● **Source data**:
----------
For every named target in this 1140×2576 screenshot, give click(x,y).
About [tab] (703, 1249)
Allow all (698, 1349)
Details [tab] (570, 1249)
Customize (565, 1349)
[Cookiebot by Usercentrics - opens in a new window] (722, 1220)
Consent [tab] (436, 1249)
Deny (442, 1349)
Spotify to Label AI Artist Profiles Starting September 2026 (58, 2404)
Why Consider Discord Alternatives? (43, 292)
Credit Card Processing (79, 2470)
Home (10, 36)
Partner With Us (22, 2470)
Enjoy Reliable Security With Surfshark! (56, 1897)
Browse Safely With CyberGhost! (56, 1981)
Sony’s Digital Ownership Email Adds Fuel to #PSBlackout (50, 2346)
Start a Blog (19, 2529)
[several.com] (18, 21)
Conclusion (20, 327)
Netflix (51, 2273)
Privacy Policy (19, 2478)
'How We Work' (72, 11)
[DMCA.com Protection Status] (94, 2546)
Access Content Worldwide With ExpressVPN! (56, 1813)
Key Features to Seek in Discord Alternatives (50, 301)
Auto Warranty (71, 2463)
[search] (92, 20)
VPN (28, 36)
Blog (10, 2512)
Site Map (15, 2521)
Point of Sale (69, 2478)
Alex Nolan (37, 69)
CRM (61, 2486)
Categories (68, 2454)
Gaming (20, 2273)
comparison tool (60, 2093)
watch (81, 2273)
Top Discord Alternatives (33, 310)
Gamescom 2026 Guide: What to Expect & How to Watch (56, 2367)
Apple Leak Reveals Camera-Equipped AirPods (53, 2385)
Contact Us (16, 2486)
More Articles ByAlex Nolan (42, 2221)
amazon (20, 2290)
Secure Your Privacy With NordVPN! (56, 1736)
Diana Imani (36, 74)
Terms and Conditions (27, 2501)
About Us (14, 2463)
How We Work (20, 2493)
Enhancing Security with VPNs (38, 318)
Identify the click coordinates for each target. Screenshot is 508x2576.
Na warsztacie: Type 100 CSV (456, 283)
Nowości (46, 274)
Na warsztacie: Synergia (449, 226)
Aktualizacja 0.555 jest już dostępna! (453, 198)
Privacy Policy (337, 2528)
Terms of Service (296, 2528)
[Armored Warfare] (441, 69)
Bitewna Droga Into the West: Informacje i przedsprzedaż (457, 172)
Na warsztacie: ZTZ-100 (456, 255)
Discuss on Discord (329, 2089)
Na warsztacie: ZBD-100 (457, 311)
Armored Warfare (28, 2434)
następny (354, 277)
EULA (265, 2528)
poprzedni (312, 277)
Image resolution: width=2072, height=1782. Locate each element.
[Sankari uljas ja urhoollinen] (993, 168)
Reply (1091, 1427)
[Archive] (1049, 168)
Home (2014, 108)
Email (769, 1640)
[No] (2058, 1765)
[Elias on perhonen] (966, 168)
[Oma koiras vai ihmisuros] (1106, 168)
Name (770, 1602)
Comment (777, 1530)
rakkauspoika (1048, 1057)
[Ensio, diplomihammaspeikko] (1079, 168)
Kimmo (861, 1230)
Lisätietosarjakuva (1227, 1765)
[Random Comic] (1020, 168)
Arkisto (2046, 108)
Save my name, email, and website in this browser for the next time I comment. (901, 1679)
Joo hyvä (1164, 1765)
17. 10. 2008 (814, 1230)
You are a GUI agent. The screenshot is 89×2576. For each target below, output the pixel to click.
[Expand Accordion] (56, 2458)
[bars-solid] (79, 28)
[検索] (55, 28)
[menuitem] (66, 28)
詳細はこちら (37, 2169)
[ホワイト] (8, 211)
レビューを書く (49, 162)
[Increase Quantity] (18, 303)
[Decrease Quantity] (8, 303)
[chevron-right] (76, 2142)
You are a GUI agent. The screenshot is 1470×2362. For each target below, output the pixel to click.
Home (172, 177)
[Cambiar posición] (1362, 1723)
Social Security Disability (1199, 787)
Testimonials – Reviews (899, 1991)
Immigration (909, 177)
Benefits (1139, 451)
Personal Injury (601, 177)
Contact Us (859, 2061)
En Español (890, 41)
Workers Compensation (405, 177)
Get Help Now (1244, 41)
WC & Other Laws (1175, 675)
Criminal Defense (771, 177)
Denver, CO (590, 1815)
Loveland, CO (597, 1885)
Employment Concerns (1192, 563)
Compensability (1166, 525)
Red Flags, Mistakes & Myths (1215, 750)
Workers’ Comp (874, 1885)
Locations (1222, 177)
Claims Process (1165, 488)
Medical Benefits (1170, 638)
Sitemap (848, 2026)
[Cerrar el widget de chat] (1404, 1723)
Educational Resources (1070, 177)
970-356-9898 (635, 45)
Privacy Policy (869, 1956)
----------
● **TASK PROMPT**: Only the lines from the first line of the records through the line containing "Enjoy Reliable Security" should be repeated, exactly as they appear.

● **REPLY TO THE TASK**:
For every named target in this 1140×2576 screenshot, give click(x,y).
About [tab] (703, 1249)
Allow all (698, 1349)
Details [tab] (570, 1249)
Customize (565, 1349)
[Cookiebot by Usercentrics - opens in a new window] (722, 1220)
Consent [tab] (436, 1249)
Deny (442, 1349)
Spotify to Label AI Artist Profiles Starting September 2026 (58, 2404)
Why Consider Discord Alternatives? (43, 292)
Credit Card Processing (79, 2470)
Home (10, 36)
Partner With Us (22, 2470)
Enjoy Reliable Security With Surfshark! (56, 1897)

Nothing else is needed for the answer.